Data loss is rare but possible during large-scale migrations or with a misconfigured shared volume (NFS). If a pull job is running during a failover, some data batches might be skipped or delayed depending on job timing. However, you can mitigate the risk of data loss for Sources through the use of persistent queues, and you can mitigate collection risks by monitoring your jobs and systems and configuring job-specific behavior. For details, see About Persistent Queues.

Data Plane: Group/Fleet Design

The data plane, composed of Worker and Edge Nodes, is responsible for processing data. These components are designed for horizontal scalability but maintain necessary temporary local state, including the persistent queue, S3 source checkpoints, and staged data prior to cloud storage uploads (S3, Azure, GCP).

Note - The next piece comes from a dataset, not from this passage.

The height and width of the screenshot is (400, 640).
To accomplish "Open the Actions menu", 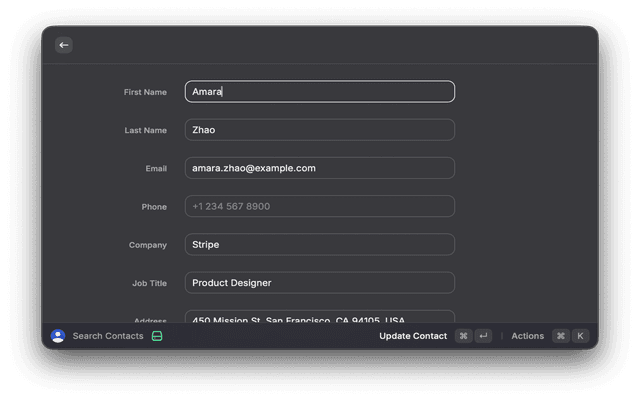I will 527,336.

Best Practice: Scale for N+1 Redundancy

For resilient deployments, Worker Groups should be designed to support N+1 redundancy. This means running one Worker more than necessary to handle peak operational demands, ensuring uninterrupted service during maintenance or unexpected outages.

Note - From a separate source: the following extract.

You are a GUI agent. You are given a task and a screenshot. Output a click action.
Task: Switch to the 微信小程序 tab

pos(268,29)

A minimum of three Worker Nodes is recommended to provide necessary capacity headroom for traffic spikes and recovery after an outage.

For details, see How Many Worker Nodes?

For Cribl Edge recommendations on scaling, see Planning Large-Scale Deployments of Cribl Edge.

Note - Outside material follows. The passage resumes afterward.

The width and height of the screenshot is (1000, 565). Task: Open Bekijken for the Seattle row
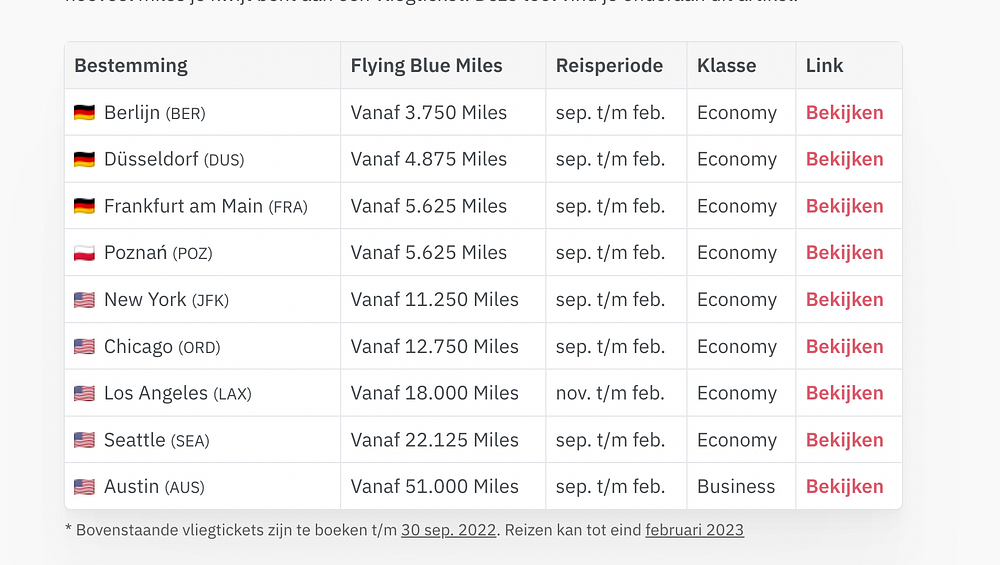click(844, 440)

Load Balancing for Push-Based Senders

All push-based data Sources (such as syslog or forwarders) must send data to Worker Nodes through a load balancer with health checks configured.

  • Load balancers route traffic only to healthy Workers, ensuring events are processed immediately.
  • The load balancer should poll Worker health endpoints (for example, every 60 seconds) and only route events to Workers returning a 200 status code.
  • Cribl-Managed Worker Groups in Cribl.Cloud deploy this architecture by default, using Network Load Balancers (NLBs) or equivalents.

For details, see Load Balancer Health Checks.

Source-Level Health Checks

For HTTP-based Sources, you can enable a dedicated Source-level health check endpoint for use by load balancers. A 200 OK response confirms the Source’s health. For details, see Source-Level Health Checks.

Expected Behavior During Worker Failure

The data plane is designed to tolerate individual Worker failures with minimal disruption:

Data Flow TypeExpected OutcomeRisk & Mitigation
Push-based SourcesTraffic is immediately routed to remaining healthy Workers by the load balancer.Data loss is highly unlikely unless all Workers fail simultaneously. Peristent queues is the primary mechanism to ensure data in transit is not lost if a Worker/Edge Node fails or is restarted, minimizing all risk.
Pull-based SourcesScheduled jobs are redistributed among remaining Workers by the Leader.Jobs might be delayed. Focus on job configuration (such as resume on boot) and monitoring to prevent collection gaps.
CollectorsCollector load and jobs are rebalanced to healthy Workers by the Leader after a Worker failure.If too few Workers remain, the reassignment and execution of failed tasks may be significantly delayed. This delay can lead to collection gaps or loss, particularly for time-sensitive jobs.

Cribl Outposts (Preview Feature)

Cribl Outpost allows you to shift the control plane connection point into your own environment. It simplifies network architecture by using one or more Outpost Nodes as the local relay for control-plane traffic.

Once you establish an Outpost Node and configure it to accept traffic from Edge Nodes, control plane communication between those Nodes and the Leader will pass through the Outpost. This design simplifies network maintenance. Instead of configuring firewall exceptions for potentially thousands of individual Edge Nodes, you only need to establish the communication lines to and from the Outpost Node(s).

Outpost Node Resilience

A single Cribl Outpost Node is a single point of failure. For high availability (HA), you must deploy multiple Outposts with a load balancer or round-robin DNS setup to ensure better availability for the upstream Leader.

Data Plane

While the Outpost centralizes control-plane traffic, in highly restricted networks, third-party proxies might still be required to manage the separate connections and firewall rules for the data plane (the flow of events from the Edge Node to its final destination).

For details, see Connect Edge Nodes to Leader Through Cribl Outpost.